Restricted Boltzmann Machines (Part 2)

$\def\mathbi#1{\boldsymbol{\it #1}}$

An RBM is a Markov Random Field defined over a bipartite undirected graph. The two disjoint sets of nodes are called (for a reason which we will look later) hidden and visible nodes/units. Let $v_1, v_2, v_3, …, v_m$ be the visible nodes of the graph with the associated random variables $\textbf{V} = (V_1, V_2, V_3, …, V_m)$. And let $h_1, h_2, h_3, …, h_n$ be the hidden nodes of the graph with the associated random variables $\textbf{H} = (H_1, H_2, H_3, …, H_n)$. By a little abuse of notation, we henceforth also refer to the values taken by the random variables $H_i$ as $h_i$ and the values taken by $V_i$ as $v_i$. The joint variables $\textbf{H}$ and $\textbf{V}$ take the values $h$ and $v$ respectively.

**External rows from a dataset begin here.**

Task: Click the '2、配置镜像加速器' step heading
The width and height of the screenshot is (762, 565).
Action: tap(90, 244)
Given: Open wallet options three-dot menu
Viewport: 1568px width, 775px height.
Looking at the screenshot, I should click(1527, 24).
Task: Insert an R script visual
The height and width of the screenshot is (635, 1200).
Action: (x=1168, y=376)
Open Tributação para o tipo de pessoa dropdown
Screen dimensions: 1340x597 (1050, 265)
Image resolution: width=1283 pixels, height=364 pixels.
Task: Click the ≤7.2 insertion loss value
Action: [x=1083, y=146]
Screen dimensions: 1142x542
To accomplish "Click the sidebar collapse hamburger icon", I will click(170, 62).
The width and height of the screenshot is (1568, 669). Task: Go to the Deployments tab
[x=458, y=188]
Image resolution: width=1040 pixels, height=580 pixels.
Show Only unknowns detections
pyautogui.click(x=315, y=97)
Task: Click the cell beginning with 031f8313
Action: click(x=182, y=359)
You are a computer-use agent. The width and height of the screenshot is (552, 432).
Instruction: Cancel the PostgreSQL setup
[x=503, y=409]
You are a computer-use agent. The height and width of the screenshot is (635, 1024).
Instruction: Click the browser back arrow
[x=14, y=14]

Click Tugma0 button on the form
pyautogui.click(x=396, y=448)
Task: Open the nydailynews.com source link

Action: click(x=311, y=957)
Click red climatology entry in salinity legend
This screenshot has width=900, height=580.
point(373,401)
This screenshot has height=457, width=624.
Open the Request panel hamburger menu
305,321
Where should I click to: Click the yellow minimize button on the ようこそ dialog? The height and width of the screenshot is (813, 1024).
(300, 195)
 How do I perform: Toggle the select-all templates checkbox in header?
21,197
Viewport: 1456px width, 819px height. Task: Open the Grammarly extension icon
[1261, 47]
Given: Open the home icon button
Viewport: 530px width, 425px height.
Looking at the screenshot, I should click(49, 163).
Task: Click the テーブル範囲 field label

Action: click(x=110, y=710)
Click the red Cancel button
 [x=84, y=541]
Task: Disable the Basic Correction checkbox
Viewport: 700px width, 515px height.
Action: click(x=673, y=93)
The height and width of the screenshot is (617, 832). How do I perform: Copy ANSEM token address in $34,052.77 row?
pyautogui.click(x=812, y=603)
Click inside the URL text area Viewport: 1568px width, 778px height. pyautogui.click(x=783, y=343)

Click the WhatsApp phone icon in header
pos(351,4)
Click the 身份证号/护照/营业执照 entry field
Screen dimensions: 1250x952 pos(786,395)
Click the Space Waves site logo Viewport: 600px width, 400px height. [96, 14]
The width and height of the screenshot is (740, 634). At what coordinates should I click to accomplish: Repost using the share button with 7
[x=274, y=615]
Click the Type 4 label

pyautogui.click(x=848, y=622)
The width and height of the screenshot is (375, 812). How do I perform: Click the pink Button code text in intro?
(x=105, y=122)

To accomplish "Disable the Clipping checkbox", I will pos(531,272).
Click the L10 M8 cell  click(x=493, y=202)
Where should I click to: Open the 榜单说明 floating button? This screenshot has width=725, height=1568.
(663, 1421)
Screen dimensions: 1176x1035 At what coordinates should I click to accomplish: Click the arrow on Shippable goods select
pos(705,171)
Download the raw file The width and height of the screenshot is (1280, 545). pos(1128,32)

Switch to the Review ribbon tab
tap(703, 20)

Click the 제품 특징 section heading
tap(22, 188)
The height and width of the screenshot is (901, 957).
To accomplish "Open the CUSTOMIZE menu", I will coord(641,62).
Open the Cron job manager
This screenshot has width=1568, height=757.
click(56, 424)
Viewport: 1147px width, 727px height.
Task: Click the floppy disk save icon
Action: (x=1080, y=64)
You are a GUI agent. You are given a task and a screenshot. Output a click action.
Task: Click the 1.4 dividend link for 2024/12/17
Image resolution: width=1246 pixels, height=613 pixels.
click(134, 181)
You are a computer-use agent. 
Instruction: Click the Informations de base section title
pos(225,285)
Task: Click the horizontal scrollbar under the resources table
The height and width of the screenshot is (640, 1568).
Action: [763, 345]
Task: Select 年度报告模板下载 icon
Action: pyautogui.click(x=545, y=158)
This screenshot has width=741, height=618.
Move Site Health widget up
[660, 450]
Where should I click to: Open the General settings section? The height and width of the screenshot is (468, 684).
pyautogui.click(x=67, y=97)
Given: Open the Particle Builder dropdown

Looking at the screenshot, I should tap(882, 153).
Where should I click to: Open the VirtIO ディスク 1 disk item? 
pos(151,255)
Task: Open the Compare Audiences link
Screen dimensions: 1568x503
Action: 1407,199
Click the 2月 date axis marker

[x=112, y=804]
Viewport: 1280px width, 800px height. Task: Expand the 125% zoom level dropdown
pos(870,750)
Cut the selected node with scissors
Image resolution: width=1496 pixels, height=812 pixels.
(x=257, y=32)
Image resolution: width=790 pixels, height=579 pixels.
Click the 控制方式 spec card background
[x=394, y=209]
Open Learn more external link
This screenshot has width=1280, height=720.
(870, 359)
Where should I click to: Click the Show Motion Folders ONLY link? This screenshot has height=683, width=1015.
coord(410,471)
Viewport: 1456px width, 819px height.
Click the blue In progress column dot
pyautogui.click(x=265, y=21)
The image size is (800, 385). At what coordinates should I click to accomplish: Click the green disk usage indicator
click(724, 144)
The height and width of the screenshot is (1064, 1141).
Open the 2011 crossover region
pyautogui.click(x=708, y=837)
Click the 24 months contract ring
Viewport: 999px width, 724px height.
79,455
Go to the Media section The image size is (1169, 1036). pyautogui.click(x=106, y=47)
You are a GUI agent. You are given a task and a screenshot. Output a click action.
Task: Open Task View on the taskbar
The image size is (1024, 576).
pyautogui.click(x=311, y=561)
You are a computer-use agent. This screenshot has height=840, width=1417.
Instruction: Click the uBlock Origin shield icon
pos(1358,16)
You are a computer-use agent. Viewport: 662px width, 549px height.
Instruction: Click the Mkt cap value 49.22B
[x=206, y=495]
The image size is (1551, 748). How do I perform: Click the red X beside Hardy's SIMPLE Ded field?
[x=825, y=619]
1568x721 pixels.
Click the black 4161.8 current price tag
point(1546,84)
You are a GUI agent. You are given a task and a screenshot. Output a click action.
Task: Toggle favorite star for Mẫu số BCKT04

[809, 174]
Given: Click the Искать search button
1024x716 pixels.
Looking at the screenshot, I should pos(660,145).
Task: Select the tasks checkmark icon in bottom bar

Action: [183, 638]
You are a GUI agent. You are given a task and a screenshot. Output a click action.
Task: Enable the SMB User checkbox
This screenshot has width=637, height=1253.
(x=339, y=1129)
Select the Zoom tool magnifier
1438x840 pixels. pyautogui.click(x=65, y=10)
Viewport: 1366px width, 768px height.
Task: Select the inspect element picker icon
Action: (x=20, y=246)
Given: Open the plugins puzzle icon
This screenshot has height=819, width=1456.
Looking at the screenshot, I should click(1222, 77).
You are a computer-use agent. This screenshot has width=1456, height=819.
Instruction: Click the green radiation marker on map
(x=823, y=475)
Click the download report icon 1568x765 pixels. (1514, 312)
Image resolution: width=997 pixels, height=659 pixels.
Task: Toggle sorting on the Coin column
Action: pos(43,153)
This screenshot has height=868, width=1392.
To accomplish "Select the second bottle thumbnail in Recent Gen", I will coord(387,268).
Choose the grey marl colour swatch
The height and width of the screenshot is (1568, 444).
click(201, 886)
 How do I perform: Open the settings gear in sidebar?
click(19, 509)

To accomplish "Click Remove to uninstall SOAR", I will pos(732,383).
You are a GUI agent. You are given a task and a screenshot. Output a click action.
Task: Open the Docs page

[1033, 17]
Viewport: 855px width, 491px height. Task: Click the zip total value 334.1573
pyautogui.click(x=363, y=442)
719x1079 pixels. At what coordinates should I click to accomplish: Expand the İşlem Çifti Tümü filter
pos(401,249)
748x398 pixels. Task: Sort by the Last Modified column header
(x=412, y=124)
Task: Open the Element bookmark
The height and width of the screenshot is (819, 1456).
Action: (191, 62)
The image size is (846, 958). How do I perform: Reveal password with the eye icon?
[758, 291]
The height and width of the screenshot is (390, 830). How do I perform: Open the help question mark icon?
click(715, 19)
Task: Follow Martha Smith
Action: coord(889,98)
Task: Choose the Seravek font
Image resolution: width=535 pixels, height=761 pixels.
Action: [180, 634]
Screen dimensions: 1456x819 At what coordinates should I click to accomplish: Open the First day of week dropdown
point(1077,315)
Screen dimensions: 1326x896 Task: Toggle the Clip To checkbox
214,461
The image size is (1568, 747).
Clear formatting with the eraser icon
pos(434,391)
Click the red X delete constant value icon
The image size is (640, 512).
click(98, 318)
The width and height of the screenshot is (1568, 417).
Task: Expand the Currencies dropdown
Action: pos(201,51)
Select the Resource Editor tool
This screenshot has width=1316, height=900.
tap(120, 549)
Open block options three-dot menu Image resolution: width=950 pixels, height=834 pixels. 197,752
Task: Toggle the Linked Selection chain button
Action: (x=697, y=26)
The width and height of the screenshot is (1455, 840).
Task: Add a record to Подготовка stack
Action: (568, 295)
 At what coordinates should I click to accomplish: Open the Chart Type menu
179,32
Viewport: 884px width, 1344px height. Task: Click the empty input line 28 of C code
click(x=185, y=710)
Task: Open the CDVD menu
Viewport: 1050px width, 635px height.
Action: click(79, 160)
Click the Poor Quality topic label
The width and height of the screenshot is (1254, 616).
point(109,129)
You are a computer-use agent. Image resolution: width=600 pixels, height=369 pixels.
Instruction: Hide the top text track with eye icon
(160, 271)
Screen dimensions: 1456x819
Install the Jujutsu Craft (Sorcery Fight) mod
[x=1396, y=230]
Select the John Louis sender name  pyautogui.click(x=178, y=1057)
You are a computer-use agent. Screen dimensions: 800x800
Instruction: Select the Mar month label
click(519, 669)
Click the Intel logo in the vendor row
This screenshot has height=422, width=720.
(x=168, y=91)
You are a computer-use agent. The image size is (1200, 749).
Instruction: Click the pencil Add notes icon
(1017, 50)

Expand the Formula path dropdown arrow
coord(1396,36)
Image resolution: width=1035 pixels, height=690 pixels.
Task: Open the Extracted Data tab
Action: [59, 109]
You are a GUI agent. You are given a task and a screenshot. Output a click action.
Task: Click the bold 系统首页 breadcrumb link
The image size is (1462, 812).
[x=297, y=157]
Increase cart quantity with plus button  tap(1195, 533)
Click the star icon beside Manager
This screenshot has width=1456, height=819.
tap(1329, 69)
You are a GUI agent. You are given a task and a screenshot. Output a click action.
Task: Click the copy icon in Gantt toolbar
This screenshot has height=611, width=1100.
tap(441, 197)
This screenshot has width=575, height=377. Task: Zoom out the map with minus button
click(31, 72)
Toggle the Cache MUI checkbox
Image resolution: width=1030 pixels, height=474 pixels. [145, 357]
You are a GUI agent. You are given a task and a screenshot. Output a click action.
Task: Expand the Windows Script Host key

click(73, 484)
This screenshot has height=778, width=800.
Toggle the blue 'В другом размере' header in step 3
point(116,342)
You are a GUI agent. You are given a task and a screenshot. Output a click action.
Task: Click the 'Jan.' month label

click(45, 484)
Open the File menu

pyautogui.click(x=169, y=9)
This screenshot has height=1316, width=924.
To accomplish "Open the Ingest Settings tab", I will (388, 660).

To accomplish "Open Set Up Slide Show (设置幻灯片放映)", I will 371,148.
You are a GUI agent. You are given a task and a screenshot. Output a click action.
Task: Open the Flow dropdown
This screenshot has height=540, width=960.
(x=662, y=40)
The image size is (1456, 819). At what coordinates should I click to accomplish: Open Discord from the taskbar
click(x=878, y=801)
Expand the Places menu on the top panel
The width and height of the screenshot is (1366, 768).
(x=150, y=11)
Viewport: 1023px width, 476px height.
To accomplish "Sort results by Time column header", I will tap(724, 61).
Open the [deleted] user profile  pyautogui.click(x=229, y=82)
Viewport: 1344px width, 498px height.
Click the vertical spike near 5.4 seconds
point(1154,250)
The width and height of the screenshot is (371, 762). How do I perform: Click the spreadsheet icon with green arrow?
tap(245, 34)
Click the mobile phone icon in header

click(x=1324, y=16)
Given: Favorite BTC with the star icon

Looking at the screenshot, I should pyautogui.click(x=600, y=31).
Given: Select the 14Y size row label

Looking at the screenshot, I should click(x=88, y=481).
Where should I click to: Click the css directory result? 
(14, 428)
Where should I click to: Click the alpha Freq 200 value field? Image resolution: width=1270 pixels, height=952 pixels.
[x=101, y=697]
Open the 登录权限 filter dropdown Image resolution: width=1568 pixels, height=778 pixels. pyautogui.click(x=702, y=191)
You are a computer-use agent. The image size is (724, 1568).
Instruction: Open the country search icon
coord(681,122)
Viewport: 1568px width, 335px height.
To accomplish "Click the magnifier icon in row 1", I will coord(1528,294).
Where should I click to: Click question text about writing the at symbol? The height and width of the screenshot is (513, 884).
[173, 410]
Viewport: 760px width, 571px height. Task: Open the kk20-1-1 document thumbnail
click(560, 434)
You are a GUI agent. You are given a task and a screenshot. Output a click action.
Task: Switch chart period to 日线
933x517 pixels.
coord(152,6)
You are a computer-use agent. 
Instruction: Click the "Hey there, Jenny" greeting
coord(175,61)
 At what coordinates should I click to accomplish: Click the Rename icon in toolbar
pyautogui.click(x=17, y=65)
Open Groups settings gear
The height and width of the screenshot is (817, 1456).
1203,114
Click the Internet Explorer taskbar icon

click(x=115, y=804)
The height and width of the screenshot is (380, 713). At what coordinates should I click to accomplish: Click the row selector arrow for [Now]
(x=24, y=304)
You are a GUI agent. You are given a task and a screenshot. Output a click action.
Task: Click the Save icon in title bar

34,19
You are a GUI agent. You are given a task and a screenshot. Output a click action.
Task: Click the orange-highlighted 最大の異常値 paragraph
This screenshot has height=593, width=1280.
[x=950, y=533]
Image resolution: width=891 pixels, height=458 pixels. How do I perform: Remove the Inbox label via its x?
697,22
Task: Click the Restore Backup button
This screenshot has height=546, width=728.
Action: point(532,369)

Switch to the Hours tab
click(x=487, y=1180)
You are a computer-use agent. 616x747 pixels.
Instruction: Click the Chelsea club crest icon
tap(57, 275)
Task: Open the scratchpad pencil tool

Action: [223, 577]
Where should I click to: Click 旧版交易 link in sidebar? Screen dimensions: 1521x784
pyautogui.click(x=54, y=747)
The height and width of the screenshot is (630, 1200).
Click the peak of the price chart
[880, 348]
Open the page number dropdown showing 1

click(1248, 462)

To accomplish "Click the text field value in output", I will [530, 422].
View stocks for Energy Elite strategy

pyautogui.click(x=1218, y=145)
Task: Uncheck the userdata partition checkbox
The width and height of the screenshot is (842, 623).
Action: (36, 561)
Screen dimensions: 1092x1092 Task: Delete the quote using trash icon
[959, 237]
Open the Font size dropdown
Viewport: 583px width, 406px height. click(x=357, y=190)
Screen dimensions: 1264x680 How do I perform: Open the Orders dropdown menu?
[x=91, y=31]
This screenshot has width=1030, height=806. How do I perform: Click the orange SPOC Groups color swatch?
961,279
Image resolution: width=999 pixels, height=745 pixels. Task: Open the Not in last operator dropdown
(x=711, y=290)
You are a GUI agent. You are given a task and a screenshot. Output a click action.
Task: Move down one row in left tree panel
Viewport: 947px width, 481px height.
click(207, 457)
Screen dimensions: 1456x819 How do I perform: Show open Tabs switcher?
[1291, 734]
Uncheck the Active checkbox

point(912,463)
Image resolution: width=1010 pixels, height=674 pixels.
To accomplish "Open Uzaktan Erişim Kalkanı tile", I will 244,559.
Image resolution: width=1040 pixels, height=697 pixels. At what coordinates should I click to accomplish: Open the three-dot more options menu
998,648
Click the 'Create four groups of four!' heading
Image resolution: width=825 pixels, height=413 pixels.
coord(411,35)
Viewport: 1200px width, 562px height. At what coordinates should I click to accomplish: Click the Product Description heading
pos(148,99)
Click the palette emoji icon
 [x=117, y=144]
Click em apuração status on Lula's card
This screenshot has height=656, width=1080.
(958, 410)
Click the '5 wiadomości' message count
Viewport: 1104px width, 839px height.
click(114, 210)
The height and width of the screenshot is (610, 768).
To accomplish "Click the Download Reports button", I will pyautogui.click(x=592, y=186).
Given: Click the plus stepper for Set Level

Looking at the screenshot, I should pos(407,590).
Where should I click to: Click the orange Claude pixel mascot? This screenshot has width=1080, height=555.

We will discuss binary RBMs, that is $(h,v) \in \{0,1\}^{m+n}$. Clearly, a bipartite graph the only maximal cliques are of the form $\{h_i, v_j\}$. Thus the energy function $ E(\mathbi{h,v}) = \sum_{C \in \mathcal{C}} \ln \psi_C(\mathbi{h,v}) $ becomes $\sum_i \sum_j \ln \psi_{ij}(\mathbi{h,v}) $. We assume $\ln \psi_{ij}(\mathbi{h,v}) $ to be a bivariate polynomial of the form $\alpha_{ij} h_iv_j + \alpha_i h_i + \alpha_j v_j $. Therefore we can write the whole energy function in the following form:

$E(h,v) = - \sum_{i=1}^{n} \sum_{j=1}^{m} w_{ij} h_i v_j - \sum_{j=1}^{m} b_j v_j - \sum_{i=1}^{n} c_i h_i \label{eq1} \tag{1}$

and thus,

$p(h,v) = \frac{1}{Z} e^{-E(\mathbi{h,v})} \label{eq2} \tag{2}$

This completely defines a binary RBM.

Since the above probability distribution by definition factorises over the binary RBM, by Hammersley-Clifford Theorem (described in part 1/3 ) we conclude that it satisfies the Global Markov Property. That is, hidden variables are independent given the state of the visible variables and vice-versa. Using this it can be proved that an RBM can be interpreted as a stochastic neural network where the nodes form neurons and the edges form connections between them. $w_{ij}$ can be interpreted as weights of the edges $ij$ and the $b_j$’s and $c_i$’s as bias terms of visible and hidden neurons respectively. The neurons can be interpreted to have a sigmoid activation function $\sigma (x) = \frac{1}{1+e^{-x}}$. Thus,

$p(H_i =1 \ | v) = \sigma (\sum_{j=1}^m w_{ij} v_j + c_i ) \ \ and \ \ p(V_j =1 \ | h) = \sigma (\sum_{j=1}^m w_{ij} h_i + b_j ) \label{eq3} \tag{3}$

Also, the marginal distribution of the observed variables $p(v)$ can be easily proved to be:

$p(v) = \frac{1}{Z} \sum_h e^{-E(\mathbi{h,v})} = \frac{1}{Z} \prod_{j=1}^m e^{b_jv_j} \prod_{i=1}^n (1 + e^{c_i + \sum_{j=1}^m w_{ij} v_j}) \label{eq4} \tag{4}$

Now comes the intuitive interpretation part of the RBM. An RBM can be considered as an unsupervised learning model in the following way. In unsupervised learning, given a set of observed sample data points we try to learn/find an unknown distribution from which they are hypothesized to be drawn from. Here, the RBM (or in general an MRF) graphical structure defines the unknown distribution parametrized by the parameters $w_{ij}, b_j$ and $c_i$. The visible nodes output the sample data points. We thus find the parameters which maximize the likelihood of the data set observed at the visible nodes. The hidden nodes are latent variables which do not correspond to any observations. Once the best set of parameters are found, the binary RBM can be interpreted as a mapping between the data point and the expected values of the hidden neurons i.e. the data point $v \in \{0,1\}^m $ is mapped to $y \in \mathbb{R}^n $ where $y_i$ $ = p(H_i =1 \ | v)$ is the probability with which the hidden unit $H_i$ is switched on . As discussed before, given an observed data point and a set of parameters, the hidden units/neurons $H_i$ may be on or off with probability $p(H_i =1 \ | v)$.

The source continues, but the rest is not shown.